Oitava, a expressão do autismo nos rapazes e nas raparigas é diferente. Apesar de se falar da prevalência de 4:1, ou seja, em cada 4 rapazes diagnisticado com autismo temos uma rapariga autista, há pelo menos duas considerações que precisam de ser feitas. Uma delas é que mesmo sendo verdade esses números isso não quer dizer que as caracterísiticas entre rapazes e raparigas tenham de ser iguais. Porque não o são, ponto final. Além disso, já foi substancialmente demonstrado que os estudos que serviram à construção desse número "4:1" foram baseados em amostra subtancialmente masculinas e como tal os resultados estraidos são enviesados.
Nono, as vacinas não causam o autismo, ponto final. Se acham que há necessidade de discutir mais esta questão eu aconselho a que se vacinem!!
Décima, o Autismo não pode e não deve ser curado. Ao longo destes anos muito tem sido falado e prometido acerca das múltiplas curas para o autismo, já para não falar dos exames ou diangósticos com amostras de sangue ou saliva, etc. para detectar o autismo. O autismo é uma condição do neurodesenvolvimento e que afecta a estrutura cerebral ao ponto de comprometer a interacção social e a comunicação com os outros.
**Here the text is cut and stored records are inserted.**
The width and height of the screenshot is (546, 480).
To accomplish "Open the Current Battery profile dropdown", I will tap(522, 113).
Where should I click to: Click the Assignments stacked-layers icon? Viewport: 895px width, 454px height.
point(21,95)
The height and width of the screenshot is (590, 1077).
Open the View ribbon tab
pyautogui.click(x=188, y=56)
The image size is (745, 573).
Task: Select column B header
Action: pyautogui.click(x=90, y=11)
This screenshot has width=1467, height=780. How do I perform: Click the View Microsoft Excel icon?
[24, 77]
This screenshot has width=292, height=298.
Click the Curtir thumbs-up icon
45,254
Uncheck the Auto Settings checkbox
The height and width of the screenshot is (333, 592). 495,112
Esta estrutura cerebral que apresenta estas características não pode ser curada. Isto apesar de haver um conjunto de intervenções validadas cientificamente para o autista. No caso da psicoterapia ela serve o propósito de capacitar o autismo a nível pessoal, social e/ou funcional mas também para ajudar o próprio a tomar consciência da sua própria pessoa e condição e de que maneira isso diz respeito à sua própria existência. As terapias servem o propósito de capacitar o autista a saber lidar com os seus sintomas, seja ansiedade, depressão, rituais, obsessões ou compulsões, etc., de os saber compreender e de os ajudar a integrar na sua vida, ainda que em muitas situações a própria terapia sirva para reduzir significativamente a ocorrência dos episódios. Em relação à medicação - não há medicação para o autismo porque entre outras coisas o autismo não se trata ou cura. A medicação é usada para outras condições existentes em simultaneo como a PHDA, POC, Ansiedade, Depressão, Epilepsia, etc.
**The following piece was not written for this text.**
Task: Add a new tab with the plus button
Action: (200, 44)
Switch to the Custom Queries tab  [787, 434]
Décima primeira. Ao fim de 10 minutos a escrever estas outras surgiu mais uma. Ser diferente não é sinónimo de ser mau, inútil, imprestavel, etc. Isso mais uma vez são diagnósticos morais. Se conhece alguém autista trate-o de maneira adequada à sua idade. Assuma a comptência e não o infantilize. Ele não está a fingir e não está a tentar ser dificil apenas porque sim mesmo que apresenta uma maior rigidez e inflexibilidade comportamental e cognitiva.
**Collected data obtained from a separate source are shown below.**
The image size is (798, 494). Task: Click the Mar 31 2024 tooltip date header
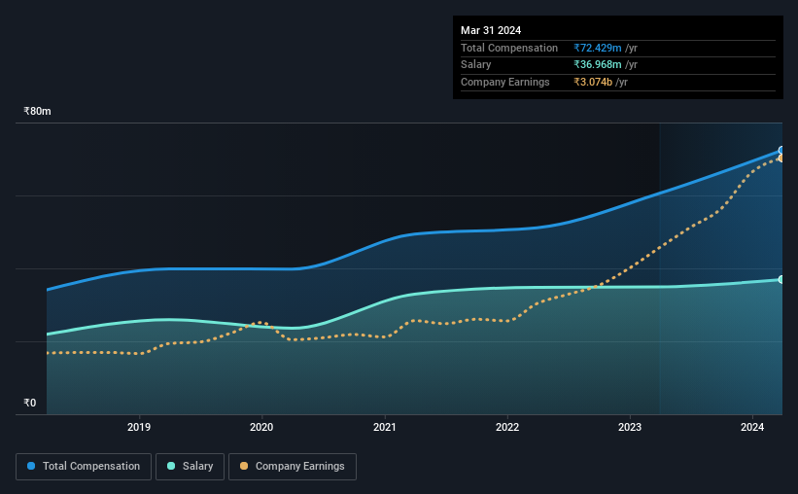[x=491, y=30]
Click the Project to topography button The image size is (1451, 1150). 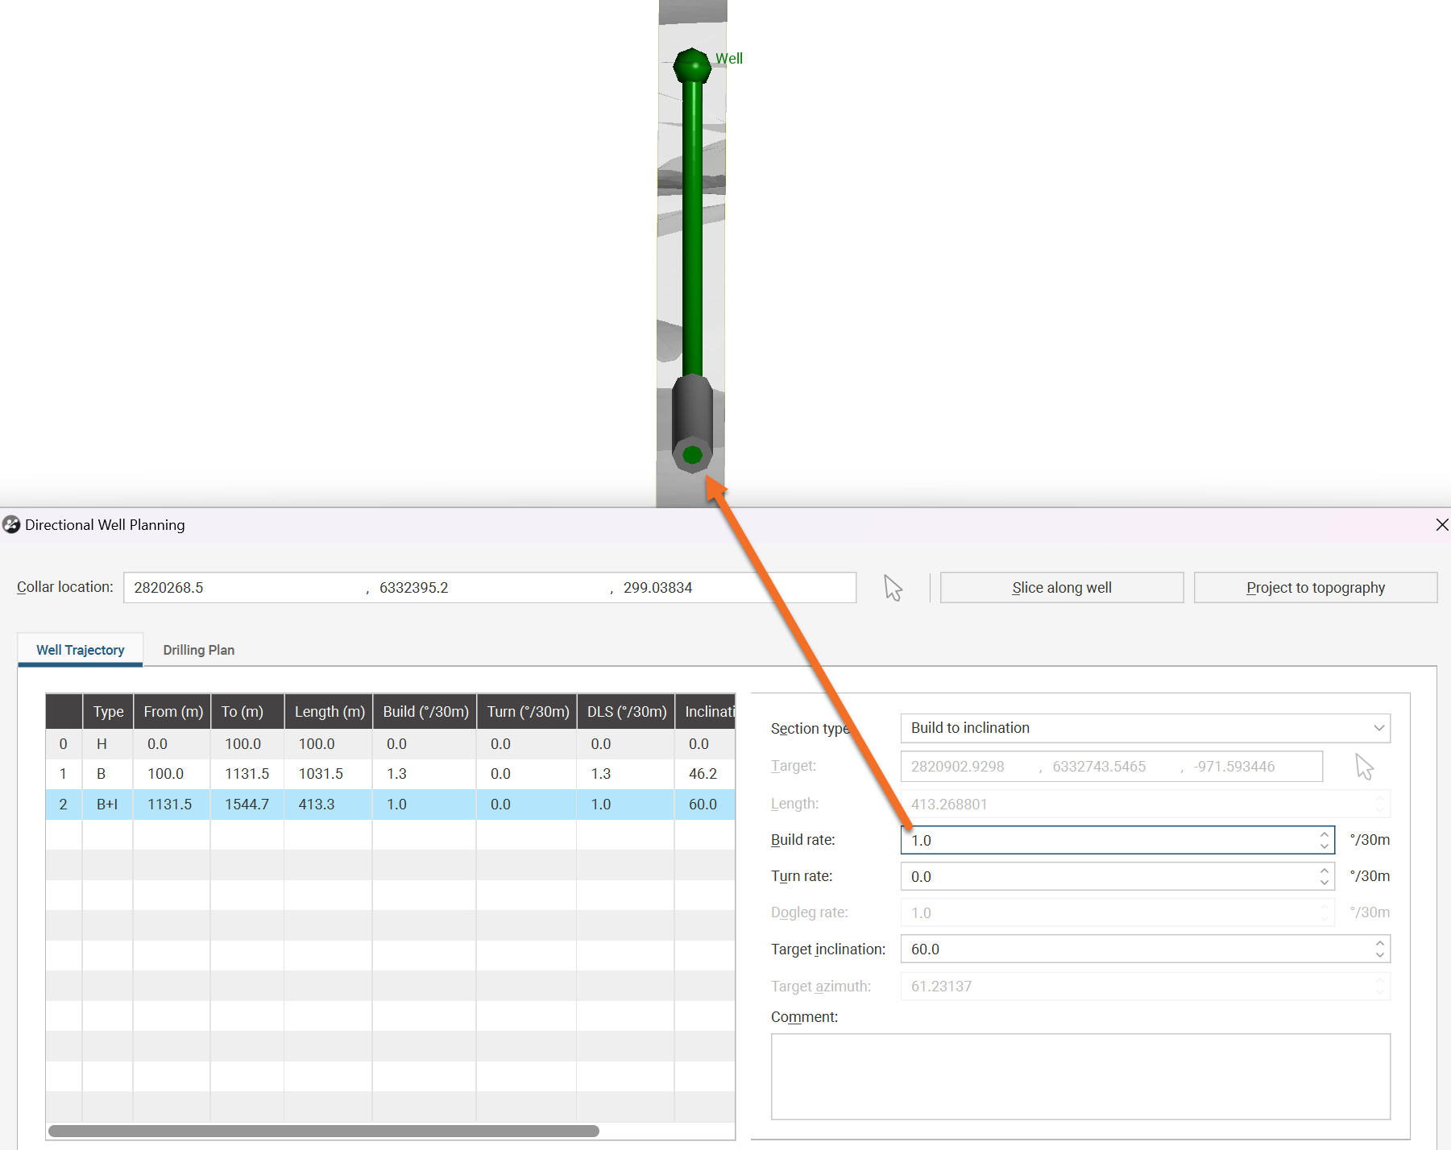[1315, 588]
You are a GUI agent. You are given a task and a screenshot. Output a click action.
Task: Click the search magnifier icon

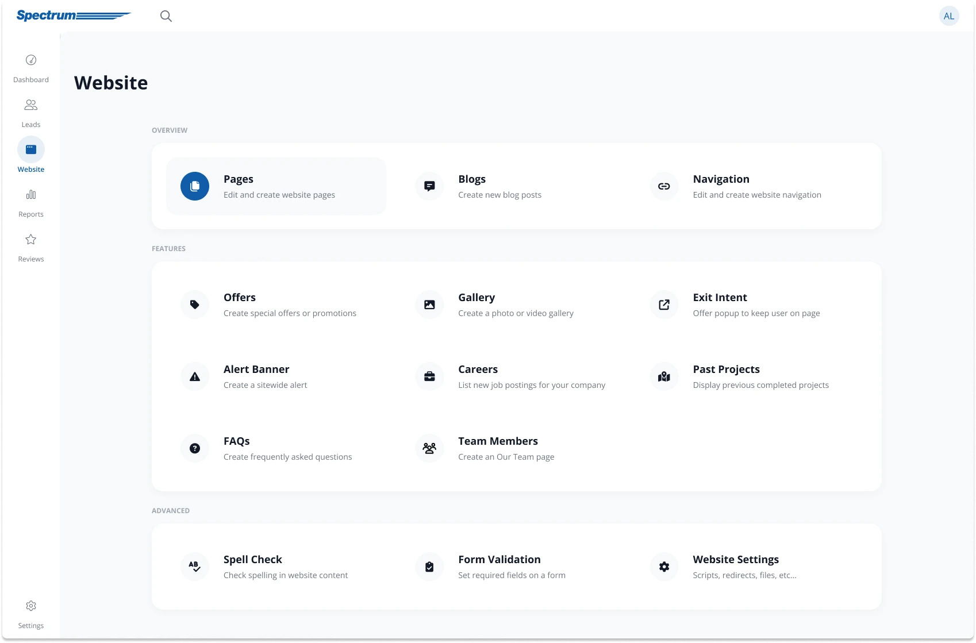pyautogui.click(x=166, y=16)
São diferentes quanto qualquer um de nós. E o Natal é quando a pessoa quiser. Mesmo que no caso dos Autistas existam muitos que não o desejem. Em parte porque têm hipersenbildiades auditivas e visuais e se há coisa que o natal tem são luzes e música. Mas também tem um conjunto de outros comportamentos que não são rapidamente compreensiveis. Até para nós. Por exemplo, se nos queixamos do ambiente porque continuamos a deixar o lixo das prendas do natal no dia 25 de dezembro de manhã no contentor ao ponto de entupir as ruas? E a lista poderia continuar, tal como a lista dos meus clientes autistas.